I am trying demos from both as well as Sizefixer that was mentioned by some of you. Their web site is extremely slow and has blank pages. I hope the software is better

It sounds like just using Photoshop by itself may be the best course.

I'm also going to try some much larger, more expensive film scans for some the film images. That will certainly help with the 6x7 but I'm not sure 35mm can be helped much by huge scan files.

Any other thoughts are appreciated. Thanks, again.

RGS
[a href=\"index.php?act=findpost&pid=160156\"][{POST_SNAPBACK}][/a]

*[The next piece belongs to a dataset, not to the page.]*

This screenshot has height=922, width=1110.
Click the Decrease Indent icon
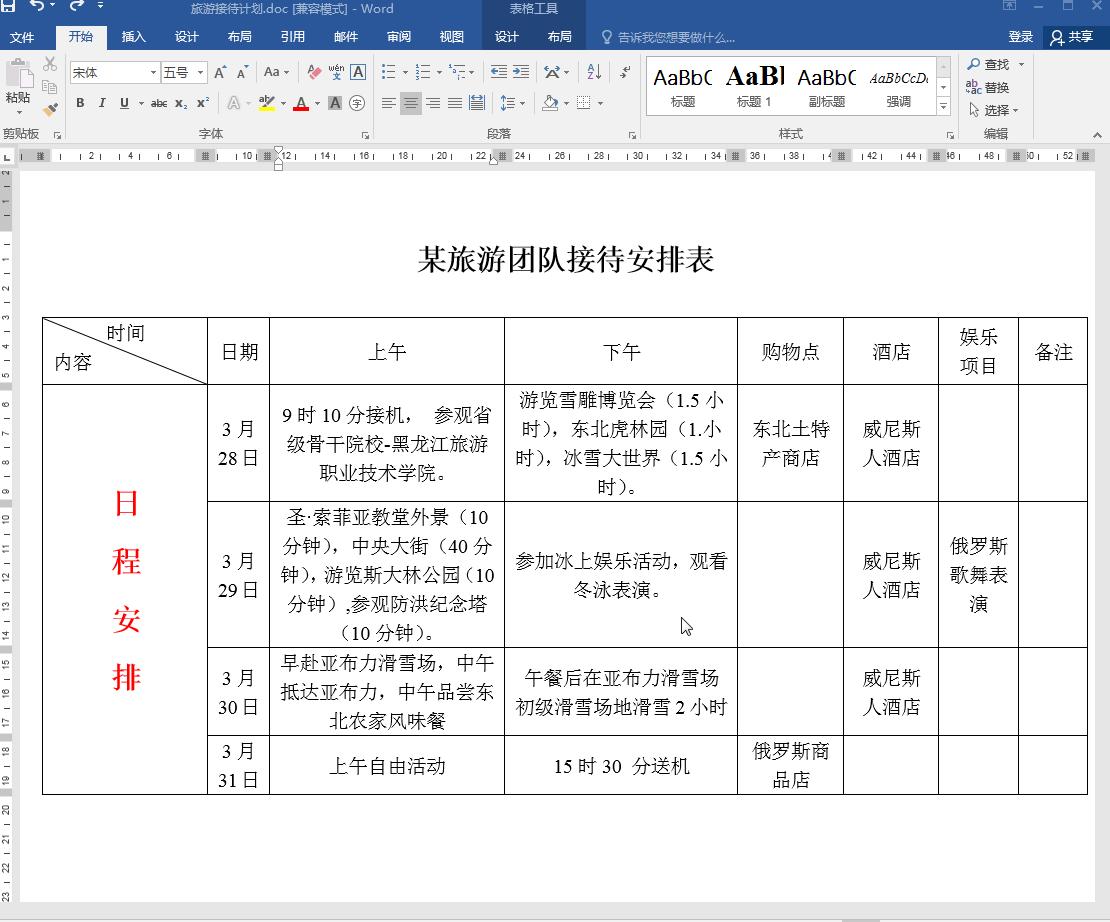(497, 71)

I have never had a problem with the web site speed, what I will say is if you do need to phone the company, chances are you will talk with the guy that wrote the program. I've gone to 7ft with super resolution from a 1DsmkII file on a couple of occasions, just for fun. It looks much better than it has the right to look, but not as good as MF scanned really well. If you have the room and time you can buy Drum scanners off ebay for pennies, make shure it comes with all the software, drums and preferably a computer so you know there is nothing extra needed and a mounting station.
There's a Fuji Lanovia flat bed near me going for a song, I'm so tempted, my Wife would go mental, the drum scanner is the size and weight of a Piano, adding a large flatbed might be the last straw.

Kevin.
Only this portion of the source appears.